Auch tagsüber leben viele wie in einem Alptraum
So wie viele in Israel kennt sie mehrere Menschen, die direkt von den Anschlägen betroffen sind. Die Bilder und Geschichten holen sie regelmäßig im Traum wieder ein. Dass Israels Armee jetzt im Gazastreifen ist, beruhigt sie – auch wenn man die Fehler der Militärs, die zum Terror-Angriff der Hamas geführt haben, nach dem Krieg analysieren müsse.

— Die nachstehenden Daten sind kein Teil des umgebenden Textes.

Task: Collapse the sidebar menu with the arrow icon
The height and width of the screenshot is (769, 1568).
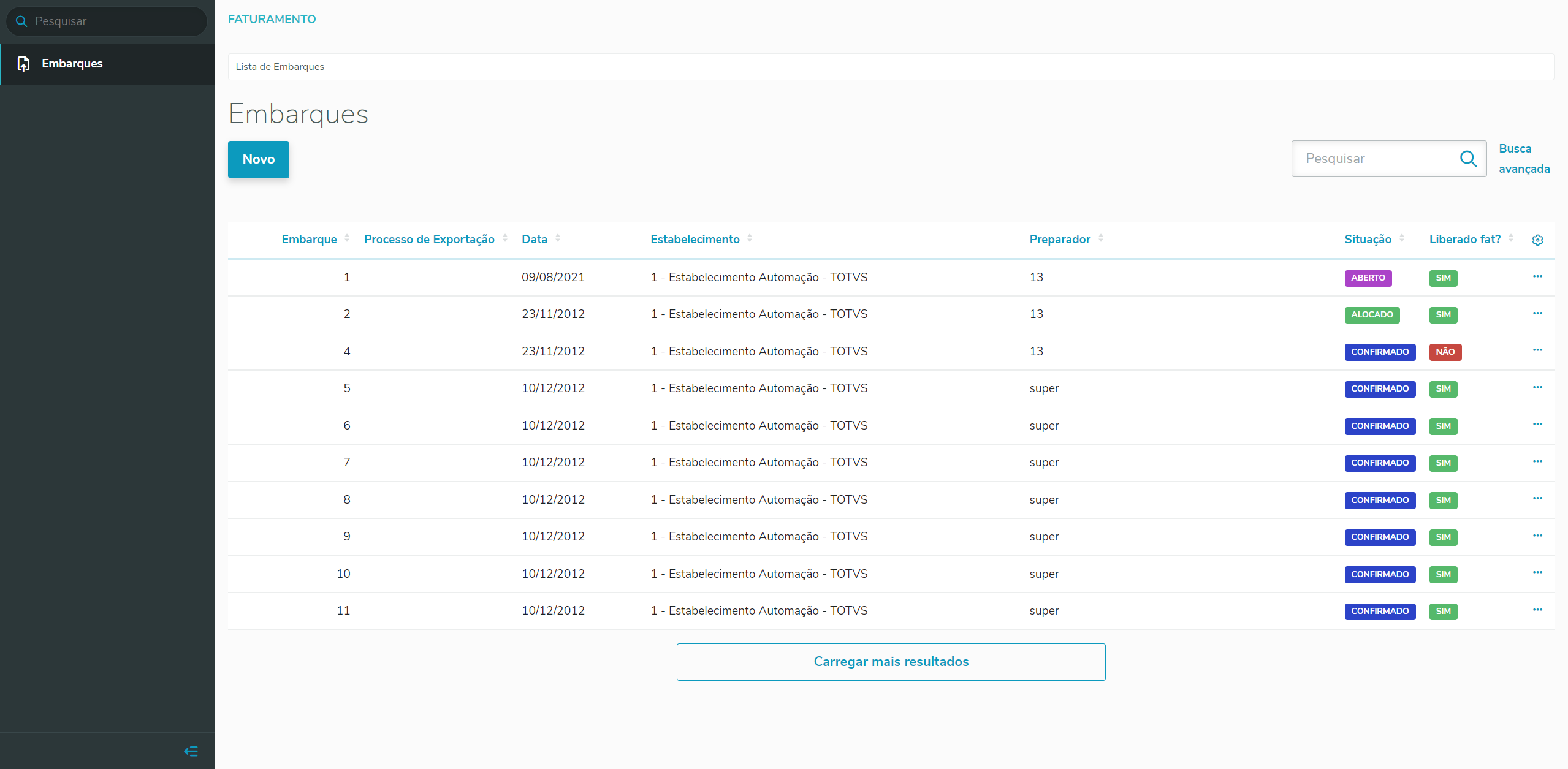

Viele Israelis leben seit einem Monat auch tagsüber wie in einem Albtraum. Die Geschichte ihrer Schwester ständig zu wiederholen, das fühle sich schrecklich an, sagt Roni Roman. "Aber es ist das einzige, was wir tun können." Yarden Roman ist eine der Geiseln im Gazastreifen. Die Familie kümmert sich um nichts anderes mehr, als zu versuchen, Yarden nach Hause zu bringen. Niemand geht mehr zur Arbeit. Alle hoffen, dass die Arbeitgeber oder der Staat mit Geld aushelfen, bis die Geiseln wieder zuhause sind.
Ronis Aufgabe ist es, das "Hauptquartier" zu managen – so nennt die Familie das Wohnzimmer in Tel Aviv. Dort werden Social-Media-Aufrufe gepostet, Videos der Hamas auf den noch so kleinsten Hinweis geprüft und Yardens dreijährige Tochter umsorgt. Als der stern die Familie kurz nach der Entführung zum ersten Mal traf, saßen die Familienmitglieder und Freunde bis spät in die Nacht an ihren Laptops. Es galt: Jede Minute zählt, schlafen können wir, wenn Yarden zurück ist.
Jetzt, einen Monat später, sagt Roni: "Wir wechseln gerade vom Sprint- in den Marathon-Modus. Das ist eine gruselige Vorstellung, aber wir setzen uns gerade damit auseinander, dass das noch Wochen oder Monate so gehen könnte." Dafür müsse man mit den Kräften haushalten, genug schlafen, genug essen. Von irgendeiner Art von Normalität ist man weit entfernt. Das gilt für die Romans. Das gilt für Israel.